DOI: 10.1093/geroni/igad104.3219 ISSN: 2399-5300


Michelle McKay, Paul Bernhardt, Melissa O’Connor, Suzanne Leveille
  • Life-span and Life-course Studies
  • Health Professions (miscellaneous)
  • Health (social science)


One-third of symptoms reported by older adults are unexplained and not directly related to a chronic disease diagnosis.
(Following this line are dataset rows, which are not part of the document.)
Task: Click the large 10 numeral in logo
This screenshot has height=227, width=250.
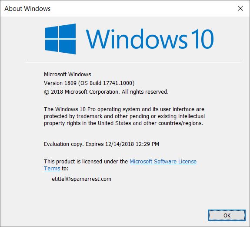Action: (203, 39)
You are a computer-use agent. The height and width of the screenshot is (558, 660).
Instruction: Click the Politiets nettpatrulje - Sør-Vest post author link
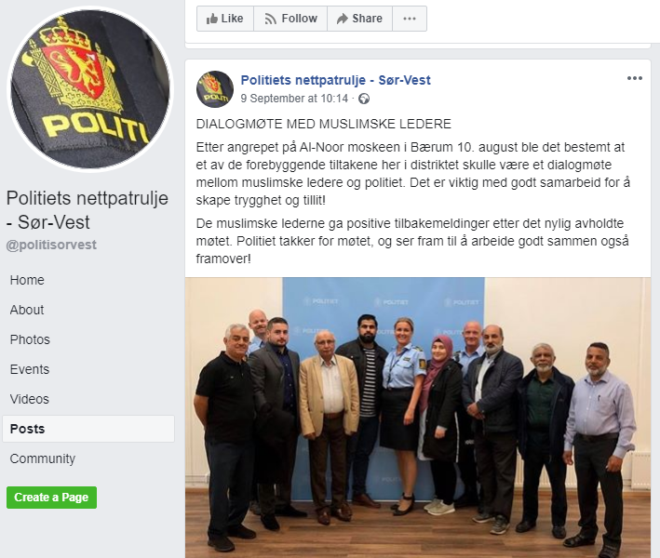[x=335, y=80]
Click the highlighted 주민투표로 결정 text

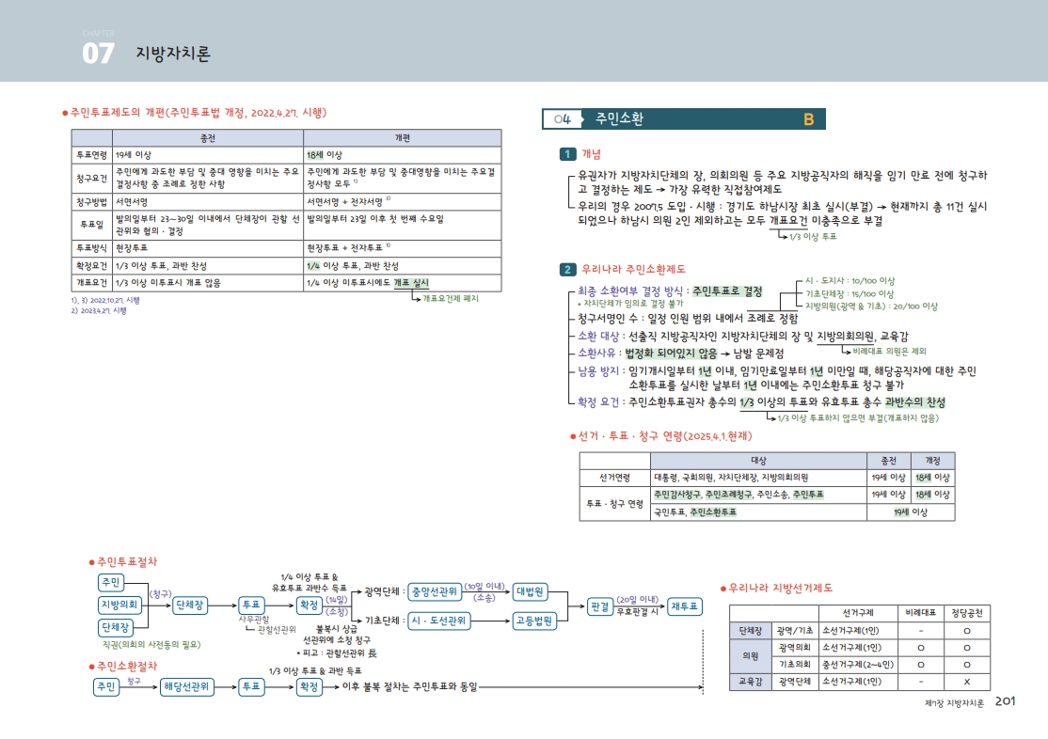[x=727, y=291]
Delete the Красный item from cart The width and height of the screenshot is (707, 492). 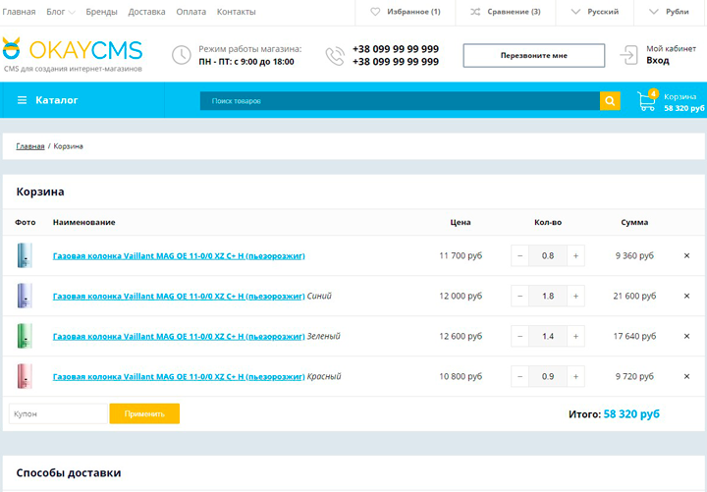pos(686,376)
This ambiguity contributes to undertreatment and chronic functional burdens in vulnerable older patients. Previous studies have found that older adults often experience multiple co-occurring symptoms that contribute to disablement. Symptom burden in older adults increases healthcare utilization, decrease physical performance, and leads to poorer quality of life. This study aimed to characterize symptom burden in a population-based cohort of community-dwelling older adults enrolled in the MOBILIZE Boston study (n=765). We used descriptive statistics for symptom prevalence including pain, balance, weakness, endurance, sleep difficulty, depression/anxiety and sensory impairments. We used latent class analysis to identify 4 distinct classes based on overall symptom burden: 1) mild (26.6%), 2) moderate (53.8%), 3) moderate-severe (12%) and 4) severe (7.5%). Moderate to high levels of pain, the most prevalent symptom, were reported in all symptom burden classes except the mild class. Older adults with severe symptom burden, group 4, experienced worse levels of all symptoms compared to other classes. They also experienced moderate endurance and weakness symptoms, and mild and/or severe balance symptoms. Older adults in the moderate-severe class tended to also report mild endurance, balance, and weakness symptoms. Understanding overall symptom burden, both in terms of numbers and severity of symptoms, is the first step in determining the impact of symptom burden as a possible new clinical indicator for fall risk and other detrimental health outcomes.